*Task prompt*. The answer must be an exact copy of the lines from the one with "Task: Click AR record label for PENG Xuwei" through the final line of the records below, with no pictures.

==================================================

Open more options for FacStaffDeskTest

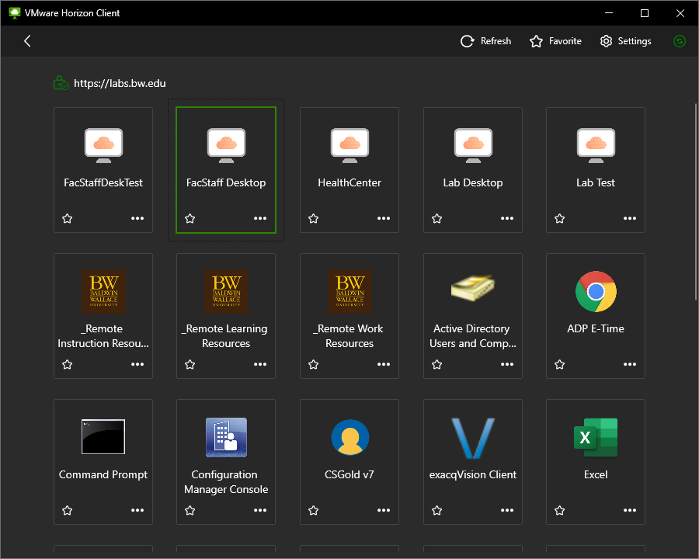tap(137, 218)
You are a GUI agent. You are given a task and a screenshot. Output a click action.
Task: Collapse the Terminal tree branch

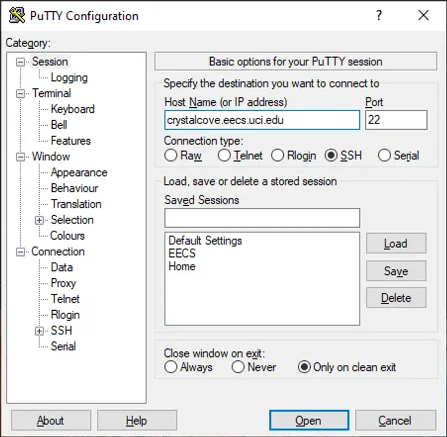22,93
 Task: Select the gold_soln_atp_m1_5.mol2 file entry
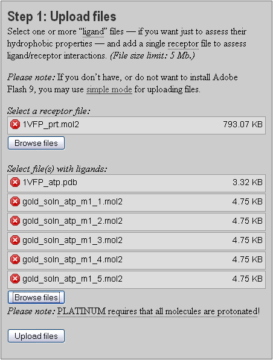[137, 279]
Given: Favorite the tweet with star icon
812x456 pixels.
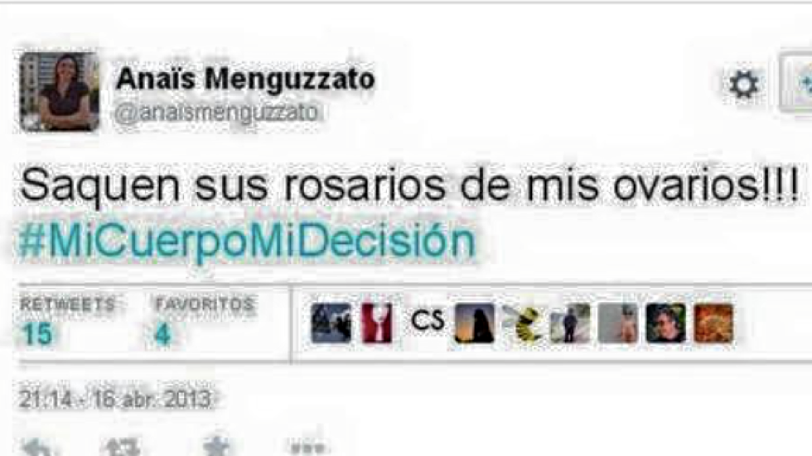Looking at the screenshot, I should click(219, 447).
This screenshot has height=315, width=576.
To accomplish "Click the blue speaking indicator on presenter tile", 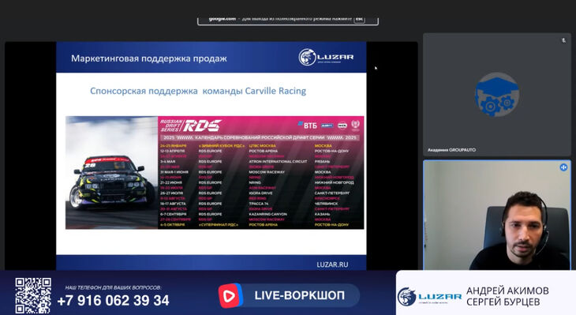I will point(563,167).
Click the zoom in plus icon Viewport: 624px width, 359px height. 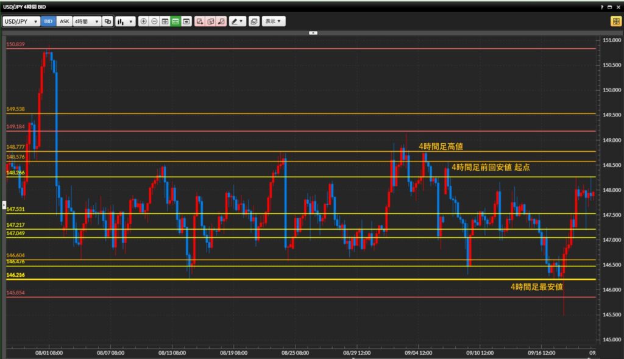[144, 21]
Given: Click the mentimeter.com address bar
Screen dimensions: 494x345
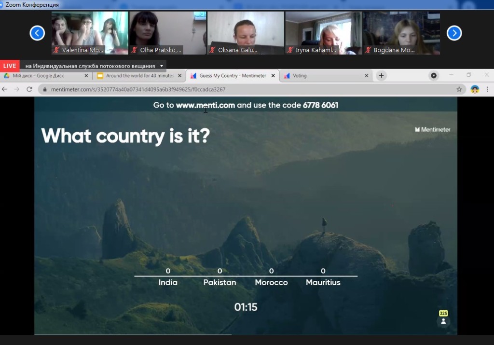Looking at the screenshot, I should point(241,89).
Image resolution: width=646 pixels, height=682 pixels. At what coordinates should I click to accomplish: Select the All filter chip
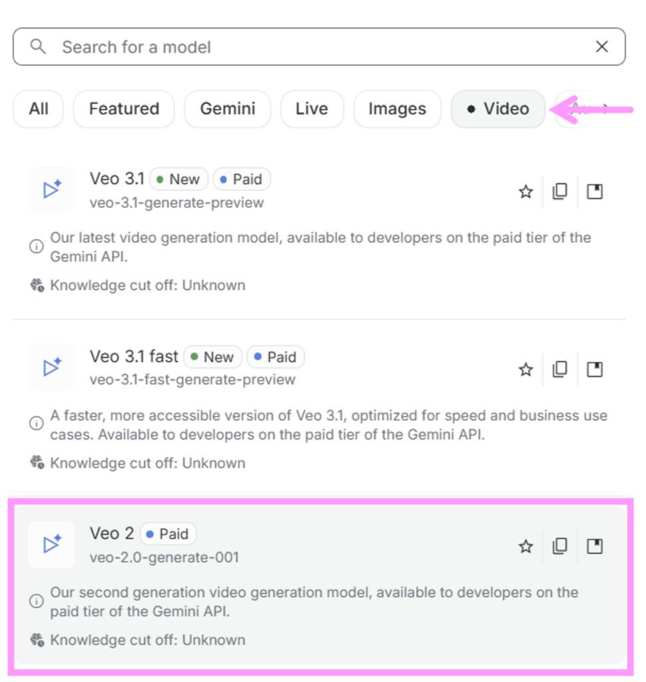click(x=39, y=109)
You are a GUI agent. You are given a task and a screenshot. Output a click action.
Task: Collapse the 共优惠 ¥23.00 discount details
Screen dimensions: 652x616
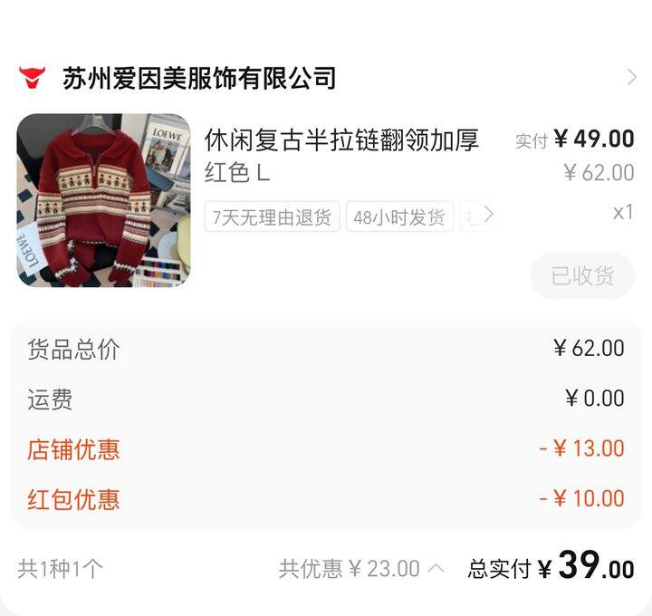361,568
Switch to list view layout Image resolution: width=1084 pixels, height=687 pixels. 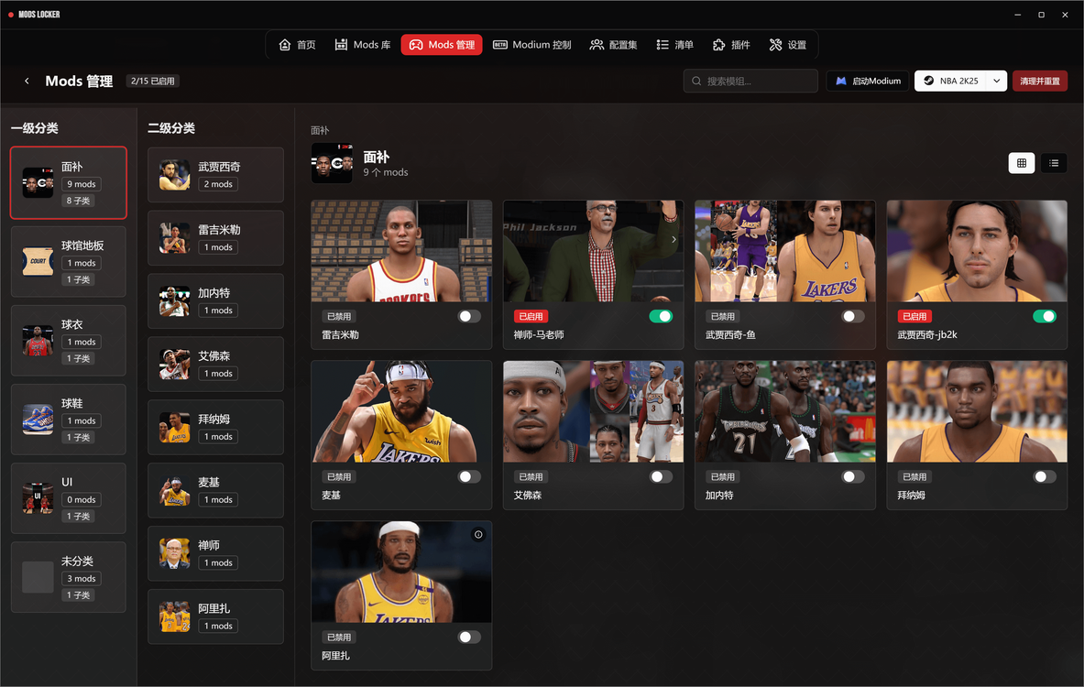pos(1054,163)
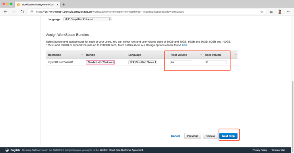Click the Next Step button
The image size is (294, 153).
click(228, 136)
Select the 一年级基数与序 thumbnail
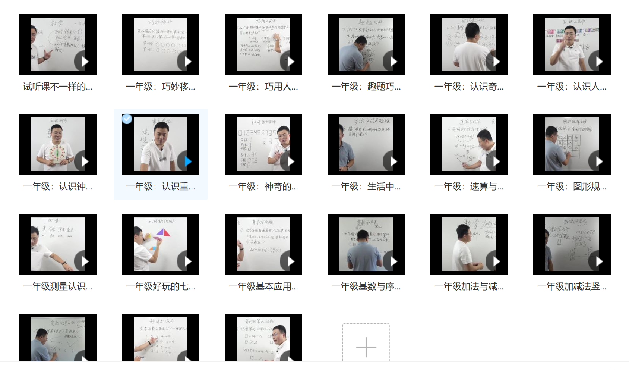Viewport: 629px width, 370px height. point(366,244)
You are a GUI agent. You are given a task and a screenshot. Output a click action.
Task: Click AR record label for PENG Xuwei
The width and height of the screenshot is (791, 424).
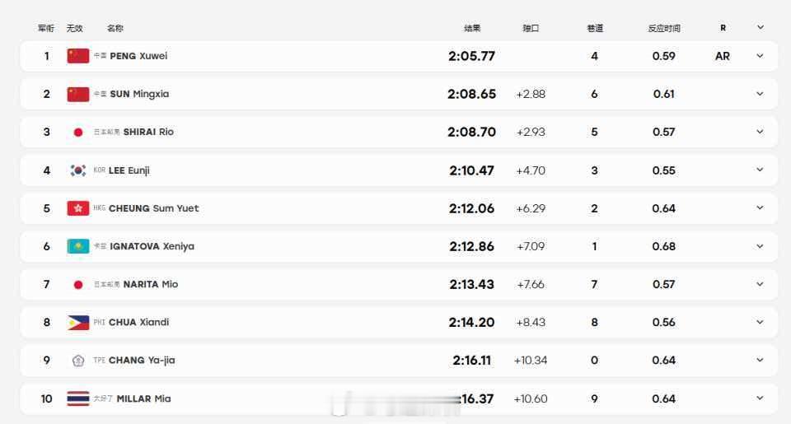pos(723,56)
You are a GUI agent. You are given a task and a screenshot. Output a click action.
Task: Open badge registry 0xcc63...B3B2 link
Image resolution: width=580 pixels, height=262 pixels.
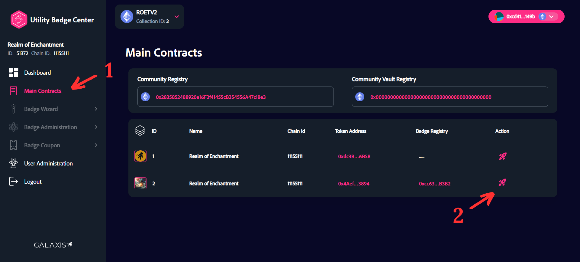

==================================================

*Output below*.
Task: Click AR record label for PENG Xuwei
The width and height of the screenshot is (791, 424).
pos(723,56)
You are a GUI agent. You are given a task and a screenshot. Output a click action.
Task: Open badge registry 0xcc63...B3B2 link
Image resolution: width=580 pixels, height=262 pixels.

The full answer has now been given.